Preghiere esaudite: i Guns ‘N Roses sono tornati!

 

Contro i limiti del tempo

I Guns ‘N Roses sono tornati. Questo lo si sapeva da più di un anno.

Ma, ad onor del vero, dall’annuncio della reunion (avvenuta il 5 gennaio 2016 con l’ufficializzazione della loro partecipazione al Cohacella Festival), le prime uscite della band sono state oggetto di una critica abbastanza negativa, riscontrando dissensi anche da un pubblico che aveva ritrovato un Axl completamente trasformato, nell’aspetto e nella voce: ingrassato di molto, scarico e con un ugola d’oro arrugginita.

Uscito, tra l’altro, da una parentesi non proprio positiva con gli AC/DC (in sostituzione di Brian Johnson).

Il 1 aprile 2016 i nuovi GnR si esibiscono al Troubadour di Los Angeles: il locale che li ha visti nascere 30 anni fa.

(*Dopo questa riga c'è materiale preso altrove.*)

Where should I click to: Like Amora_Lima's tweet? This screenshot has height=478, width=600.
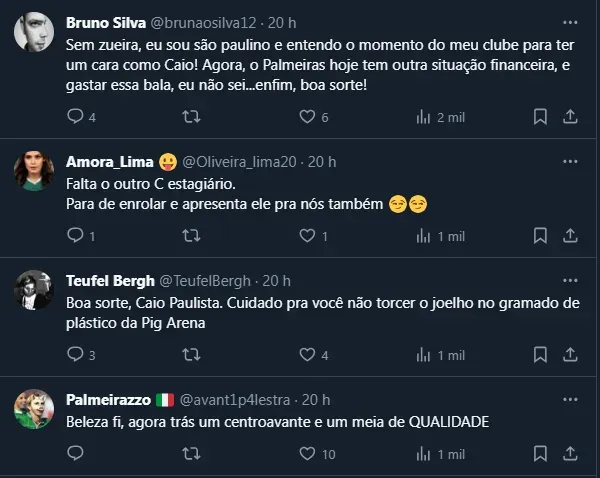click(x=308, y=236)
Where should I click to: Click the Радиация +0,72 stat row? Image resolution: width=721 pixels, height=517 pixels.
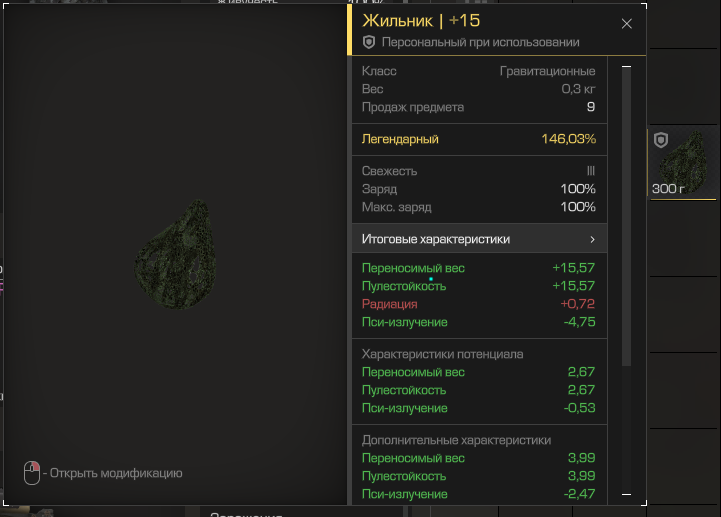coord(478,304)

Certo, il tipo di musica che i Guns ‘N Roses hanno regalato alla storia moderna – riconosciuto dagli esperti come Sleaze Rock (sottocorrente dell’ Hard Rock e dell’Heavy Metal), non ha favorito un riavvicinamento rapido alla scena internazionale da parte di un cantante che venti anni fa raggiungeva – per natura – le cinque ottave di estensione e che, per di più, ha trascorso una vita tra eccessi di ogni sorta.

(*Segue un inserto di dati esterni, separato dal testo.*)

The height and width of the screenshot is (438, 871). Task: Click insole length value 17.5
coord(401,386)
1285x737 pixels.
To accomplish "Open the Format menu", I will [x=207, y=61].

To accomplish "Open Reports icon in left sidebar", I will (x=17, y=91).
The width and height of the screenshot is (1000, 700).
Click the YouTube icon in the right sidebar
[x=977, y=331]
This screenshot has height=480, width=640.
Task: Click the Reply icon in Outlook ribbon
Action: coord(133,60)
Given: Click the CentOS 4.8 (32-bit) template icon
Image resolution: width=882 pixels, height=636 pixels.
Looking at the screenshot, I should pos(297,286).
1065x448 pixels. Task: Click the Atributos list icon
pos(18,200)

Axl Rose era lontano da quella figura di sesso, trasgressione e rock ‘n roll, che un volta, incarnavano la sua musica, il suo tempo, le sue parole, la sua vita e la sua particolare e diversa profondità.

Il tempo è tiranno; e gli amanti della buona musica della seconda metà del XX secolo, proprio in questi anni, se ne stanno lentamente rendendo conto.

L’impressione, concerto dopo concerto, nelle tantissime date del tour, era quella di un riavvicinamento graduale ed arduo contro i visibili ed inevitabili limiti del tempo.

Ma proprio ieri; proprio in Italia; proprio ad Imola, questi dannati limiti del tempo si sono dovuti inchinare ad uno spirito più grande e potente: che è lo stesso che scorreva nelle vene gonfie di Slash in un “November Rain” del 1992; lo stesso poderoso ardore che muoveva le corde vocali – acutissime e profondissime e graffiatissime –  di Axl Rose a Tokyo, un quarto di secolo fa, incantando il mondo con un intro memorabile di Sweet Child O’ Mine (una delle più belle poesie d’amore di sempre del rock).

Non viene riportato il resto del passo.